"I make opera because I believe in the radical power of the operatic form to provoke compassion and sow love. In its essential form—the intersection of music and text—opera is the most powerful creative tool at our disposal to encourage respect on an interpersonal level. Music and text take hold of the subconscious in a way that has the power to elicit a deeply empathetic response to perspectives unfamiliar and unwelcome to us. My practice is guided by a motivation to harness this power to create social change. 
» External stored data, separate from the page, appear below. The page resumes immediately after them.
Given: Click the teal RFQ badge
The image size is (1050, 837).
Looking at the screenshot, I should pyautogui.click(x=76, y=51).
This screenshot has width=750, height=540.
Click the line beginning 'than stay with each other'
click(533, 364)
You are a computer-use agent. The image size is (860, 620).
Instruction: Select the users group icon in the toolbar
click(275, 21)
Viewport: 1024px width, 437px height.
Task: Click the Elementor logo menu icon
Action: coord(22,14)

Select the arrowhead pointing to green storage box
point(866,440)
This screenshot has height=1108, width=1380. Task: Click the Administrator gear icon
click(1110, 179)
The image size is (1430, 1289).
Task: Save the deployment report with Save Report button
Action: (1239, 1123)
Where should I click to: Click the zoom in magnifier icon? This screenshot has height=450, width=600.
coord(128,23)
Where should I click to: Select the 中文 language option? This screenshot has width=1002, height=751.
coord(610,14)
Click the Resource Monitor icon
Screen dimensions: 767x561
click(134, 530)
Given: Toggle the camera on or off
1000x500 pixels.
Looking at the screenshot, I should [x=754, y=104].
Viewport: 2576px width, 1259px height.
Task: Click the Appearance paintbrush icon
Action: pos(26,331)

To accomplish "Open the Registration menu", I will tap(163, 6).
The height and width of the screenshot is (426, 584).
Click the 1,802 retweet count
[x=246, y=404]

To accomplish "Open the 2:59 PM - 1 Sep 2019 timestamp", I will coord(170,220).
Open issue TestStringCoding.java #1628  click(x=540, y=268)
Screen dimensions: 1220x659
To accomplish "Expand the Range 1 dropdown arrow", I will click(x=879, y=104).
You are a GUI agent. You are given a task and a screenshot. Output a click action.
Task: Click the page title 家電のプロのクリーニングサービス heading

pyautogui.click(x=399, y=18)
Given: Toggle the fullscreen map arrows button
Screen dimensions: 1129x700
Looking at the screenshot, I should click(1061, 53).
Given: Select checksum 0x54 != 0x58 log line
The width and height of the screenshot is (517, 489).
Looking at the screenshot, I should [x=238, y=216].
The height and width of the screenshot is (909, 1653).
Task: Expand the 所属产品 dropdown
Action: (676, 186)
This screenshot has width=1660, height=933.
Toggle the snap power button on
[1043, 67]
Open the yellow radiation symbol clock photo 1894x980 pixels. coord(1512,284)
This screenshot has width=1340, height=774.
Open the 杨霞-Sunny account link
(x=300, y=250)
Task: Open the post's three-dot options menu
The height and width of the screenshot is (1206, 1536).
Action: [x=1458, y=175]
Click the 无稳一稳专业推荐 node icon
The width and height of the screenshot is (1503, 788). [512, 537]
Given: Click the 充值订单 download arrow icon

In approaching a piece, I am devoted to a rigorous process of discovery and conception. I work to extract the essential belief or question at the core of a work, and to create a theatrical world on the foundation of that fundamental characteristic. The initial phases of my process are highly intuitive—I observe and record my responses to text, music, character, relationship, story. I challenge any assumptions and traditions associated with the piece, interrogating what it might teach us about the way we live now. Then, I tack over to begin a focused intellectual study of the work—consuming source material, scholarly analysis, historical documents, ancillary cultural artifacts. I merge the intuitive with the intellectual, embarking on a semiotic translation of the work’s core beliefs to an aesthetic palette. This palette lays the foundation for building a theatrical world with a design team.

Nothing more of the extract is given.